Breaking bread with Ezra Pound no less during his time hammering out the Treaty in London, the future prisoner in an open air Italian cage penned his respect for Griffith and his stance on social credit in a canto.

Mr John McCormack placing a wreath on the cenotaph erected… | Flickr

Succumbing to a fatal brain haemorrhage while bending down to tie his shoelace after months of overwork at government buildings his passing deprived the struggling state with an artful administrator. 

Almost immediately becoming an historical ghost, only recent efforts by historians Colm Kenny and archiving work by An Cartlann have helped to revive the man’s work. Provisional Sinn Féin gleefully claims lineage to the 1905 genesis of a party of the same name but avoids claiming Griffith himself.

Bogged down with the bumbling O’Duffy legacy, Fine Gael as well has retired Griffith’s memory with accusations of antisemitism emerging owing to certain comments made around the time of the Boer War and in relation to early 20th century banking.

On charges of antisemitism it should be noted the zietgeist of the time Griffith inhabited likely only verbalising sentiments shared with Liam Mellows or Cathal Briugha if they were were pinned down on the subject.

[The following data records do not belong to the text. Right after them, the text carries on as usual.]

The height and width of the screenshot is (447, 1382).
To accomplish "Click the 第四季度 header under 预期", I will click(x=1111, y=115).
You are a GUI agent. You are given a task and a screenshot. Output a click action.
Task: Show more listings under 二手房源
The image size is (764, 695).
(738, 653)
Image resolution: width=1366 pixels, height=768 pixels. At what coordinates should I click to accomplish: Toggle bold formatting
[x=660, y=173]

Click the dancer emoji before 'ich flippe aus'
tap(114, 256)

Indeed while a red faced Fine Gael steps over the legacy of O’Duffy, few know of Sinn Féin President JJ O’Kelly of the same period who went to great length to muse against the supposed threat of Jewish child sacrifice. Irish history is more complex than Ken Loach would give us credit. 

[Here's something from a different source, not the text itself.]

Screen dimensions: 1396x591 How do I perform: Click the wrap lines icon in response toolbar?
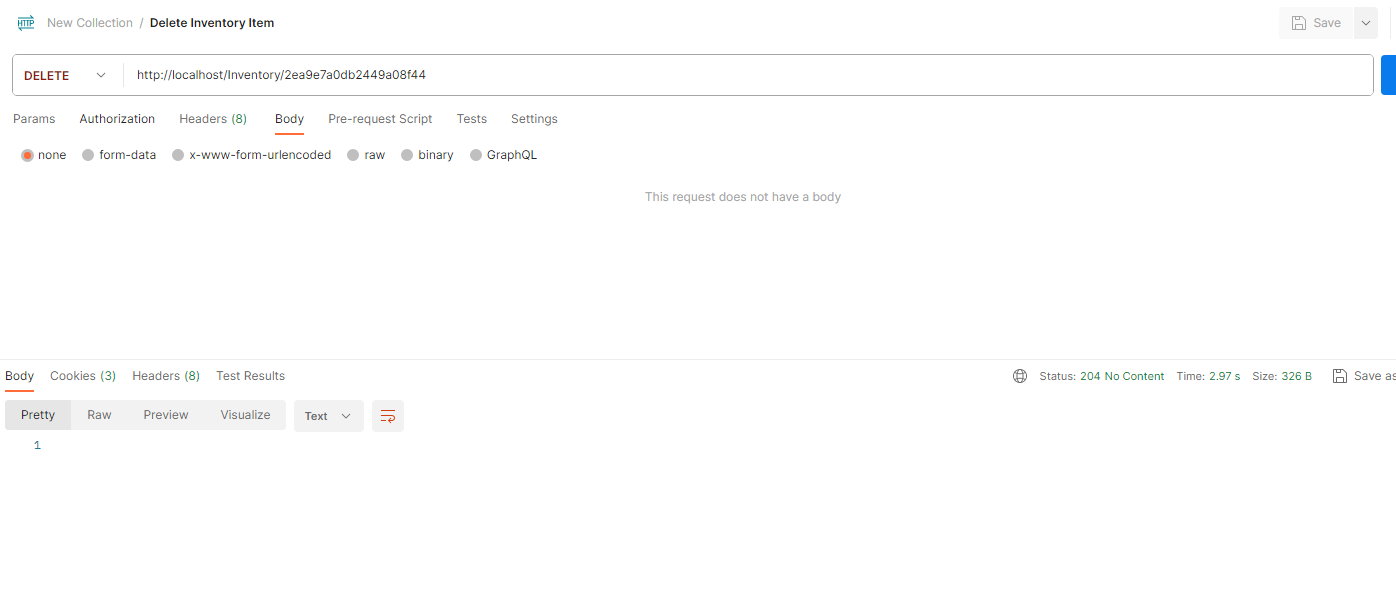(388, 416)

Maintaining good relations with many Dublin Jews as mauch as he did socialists, Griffith did indeed platform the wildly antisemitic opinion pieces of poet and future Free State senator Oliver St.John Gogarty. As an aside Griffith nearly met his demise at the barrel of a British Israelite at Tara when the cult attempted to smash the historical site only to be driven off by an assembled mob of Fenians.

The Irish nation has produced many heroes destined for the gallows but few with a comprehensive black and white policy platform for economic revivalism. This dearth of an economic dimension to Irish nationalism favouring romanticism means that if republicans embrace an economic worldview they simply lean on the writings of Connolly and are led up the garden path to the nefarious world of left republicanism.

In his self effacing yet practical yearning for a Irish nation state Griffith has less of the sex appeal of a Marxist revolutionary or a republican triggerman but far more utility.

As the American Imperium hits the skids and Europe scrambles to shore up his economic future amid a schism with China, the Irish are left without the blanket of a nation state against the winds of a retreating globalism.

Would Griffithite Ireland allow the preponderance of energy guzzling data centres to the benefit of foreign investors?

Would a man who formulated a tailor made economic platform for the enrichment of Ireland cast our lot in with a one size fits all neoliberal approach and the creaking structures of Brussels?

Griffith was a prophet of an Irish nation state that never materialised beyond a brief stab at the goal for a few decades. Essential not to lose sight of the man and the vision after a century of mundane partisan politics his writings beckon for another century far beyond the boggy Treatyite legacy his memory has been stymied in.

Tedious as he was Bernard Shaw for the centennial of Vinegar Hill had it right when he said the Irish should focus on the year 1998 rather than 1898 and so too must we look at refashioning these ideas to our era.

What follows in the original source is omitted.